«Nuestros niños son unos valientes»

Familias gallegas de niños con Síndrome Alcóholico Fetal (SAF) quieren darle más visibilidad al problema

Xela y Ana quieren animar a otras familias en su situación a buscar ayuda
Xela y Ana quieren animar a otras familias en su situación a buscar ayuda

redacción / la voz

Xela y Ana adoptaron a sus respectivos hijos en Rusia y Ucrania, hace casi catorce años. Ambas son madres solteras y no sabían que el destino las iba a unir de una inesperada manera. Como en vidas paralelas, las dos fueron comprobando que algo fallaba en la evolución de sus niños. «Todas las situaciones son de inicio muy parecidas -comenta Ana-. Llegas con un niño que de pronto empieza a tener dificultades. Al principio crees que es un problema relacionado con haber estado en una institución, pero poco a poco te vas dando cuenta de que hay algo más, y no sabes lo que es».

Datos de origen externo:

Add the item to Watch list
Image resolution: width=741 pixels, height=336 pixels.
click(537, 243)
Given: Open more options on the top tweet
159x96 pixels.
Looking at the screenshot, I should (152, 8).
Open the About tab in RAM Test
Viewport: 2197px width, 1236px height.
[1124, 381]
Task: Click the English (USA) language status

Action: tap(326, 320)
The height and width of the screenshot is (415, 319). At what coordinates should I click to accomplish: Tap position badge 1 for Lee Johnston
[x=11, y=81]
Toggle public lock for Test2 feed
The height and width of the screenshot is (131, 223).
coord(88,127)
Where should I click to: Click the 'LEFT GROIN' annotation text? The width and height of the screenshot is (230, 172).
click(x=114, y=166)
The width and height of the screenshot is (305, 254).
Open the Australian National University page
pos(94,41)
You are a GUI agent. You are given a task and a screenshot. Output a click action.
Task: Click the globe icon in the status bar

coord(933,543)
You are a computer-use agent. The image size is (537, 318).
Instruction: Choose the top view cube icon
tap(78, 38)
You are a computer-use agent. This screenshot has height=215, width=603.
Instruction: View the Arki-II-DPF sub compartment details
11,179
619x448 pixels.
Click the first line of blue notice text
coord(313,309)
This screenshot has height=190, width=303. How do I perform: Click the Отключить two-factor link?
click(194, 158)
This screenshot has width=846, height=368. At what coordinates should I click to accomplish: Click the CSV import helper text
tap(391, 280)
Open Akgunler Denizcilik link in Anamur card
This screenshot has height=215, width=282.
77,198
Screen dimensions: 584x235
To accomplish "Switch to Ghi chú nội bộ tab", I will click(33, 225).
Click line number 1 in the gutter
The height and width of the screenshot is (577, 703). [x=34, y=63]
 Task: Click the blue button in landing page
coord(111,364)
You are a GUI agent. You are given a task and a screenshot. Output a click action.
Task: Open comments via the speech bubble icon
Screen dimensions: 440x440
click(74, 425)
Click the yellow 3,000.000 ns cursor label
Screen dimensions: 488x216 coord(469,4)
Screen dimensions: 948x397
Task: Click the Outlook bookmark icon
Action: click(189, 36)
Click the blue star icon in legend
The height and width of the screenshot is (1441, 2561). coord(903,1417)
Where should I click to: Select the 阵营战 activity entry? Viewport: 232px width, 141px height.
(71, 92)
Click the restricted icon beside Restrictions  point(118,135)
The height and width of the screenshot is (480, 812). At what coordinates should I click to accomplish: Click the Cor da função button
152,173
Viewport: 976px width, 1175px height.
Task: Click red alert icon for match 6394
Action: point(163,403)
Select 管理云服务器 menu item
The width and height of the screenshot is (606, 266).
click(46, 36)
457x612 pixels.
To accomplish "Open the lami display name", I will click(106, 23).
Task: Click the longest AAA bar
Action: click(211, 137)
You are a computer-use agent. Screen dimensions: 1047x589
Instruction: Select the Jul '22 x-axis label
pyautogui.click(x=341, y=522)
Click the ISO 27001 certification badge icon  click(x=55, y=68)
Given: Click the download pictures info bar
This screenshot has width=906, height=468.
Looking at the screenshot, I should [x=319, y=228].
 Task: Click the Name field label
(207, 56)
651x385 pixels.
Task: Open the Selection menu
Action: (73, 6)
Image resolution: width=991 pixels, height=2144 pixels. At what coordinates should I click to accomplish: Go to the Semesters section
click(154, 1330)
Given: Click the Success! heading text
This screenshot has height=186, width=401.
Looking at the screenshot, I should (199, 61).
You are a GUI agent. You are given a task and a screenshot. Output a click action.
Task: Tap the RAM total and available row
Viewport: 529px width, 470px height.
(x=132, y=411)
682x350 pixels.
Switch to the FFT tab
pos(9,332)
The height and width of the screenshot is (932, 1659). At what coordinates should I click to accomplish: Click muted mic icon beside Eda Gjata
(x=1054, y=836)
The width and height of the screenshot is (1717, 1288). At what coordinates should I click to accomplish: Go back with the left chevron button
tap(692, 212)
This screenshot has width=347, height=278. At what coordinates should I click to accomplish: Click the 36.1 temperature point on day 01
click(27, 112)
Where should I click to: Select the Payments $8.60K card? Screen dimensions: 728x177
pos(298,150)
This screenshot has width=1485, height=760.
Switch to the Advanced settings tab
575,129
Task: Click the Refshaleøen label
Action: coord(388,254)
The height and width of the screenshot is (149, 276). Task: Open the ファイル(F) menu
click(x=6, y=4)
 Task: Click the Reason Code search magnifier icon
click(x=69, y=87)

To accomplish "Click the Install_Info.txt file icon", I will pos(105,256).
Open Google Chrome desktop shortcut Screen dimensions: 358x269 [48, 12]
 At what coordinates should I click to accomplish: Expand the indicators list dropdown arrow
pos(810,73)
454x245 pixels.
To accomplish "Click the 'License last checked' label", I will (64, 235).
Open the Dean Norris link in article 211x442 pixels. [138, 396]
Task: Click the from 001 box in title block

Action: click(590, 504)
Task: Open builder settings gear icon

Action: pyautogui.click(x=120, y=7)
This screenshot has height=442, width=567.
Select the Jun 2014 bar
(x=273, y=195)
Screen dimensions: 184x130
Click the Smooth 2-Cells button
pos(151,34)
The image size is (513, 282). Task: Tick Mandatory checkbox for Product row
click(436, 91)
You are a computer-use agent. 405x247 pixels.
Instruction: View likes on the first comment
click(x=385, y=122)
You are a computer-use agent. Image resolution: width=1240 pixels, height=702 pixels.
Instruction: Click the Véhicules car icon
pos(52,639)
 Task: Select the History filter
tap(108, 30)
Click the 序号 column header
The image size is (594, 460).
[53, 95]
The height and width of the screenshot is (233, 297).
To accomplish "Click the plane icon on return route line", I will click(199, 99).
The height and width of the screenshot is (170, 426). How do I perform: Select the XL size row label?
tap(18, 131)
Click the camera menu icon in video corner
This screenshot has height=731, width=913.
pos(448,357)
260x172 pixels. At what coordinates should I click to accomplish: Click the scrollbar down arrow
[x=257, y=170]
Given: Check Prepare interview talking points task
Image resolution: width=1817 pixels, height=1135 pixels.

Pero «lo que es» tiene nombre y apellido, aunque ellas solo lo supieran tras un calvario de más de una década. Se llama Trastorno del Espectro Alcohólico Fetal (TEAF), un término que agrupa un gran número de anomalías (físicas, mentales, conductuales y cognitivas) que el niño presenta a causa del alcoholismo de su madre durante el embarazo. Su máxima expresión se conoce como Síndrome Alcohólico Fetal (SAF), que puede causar malformaciones morfológicas (especialmente defectos cráneo-faciales), retraso en el crecimiento y problemas cognitivos, de conducta, para la socialización y el aprendizaje.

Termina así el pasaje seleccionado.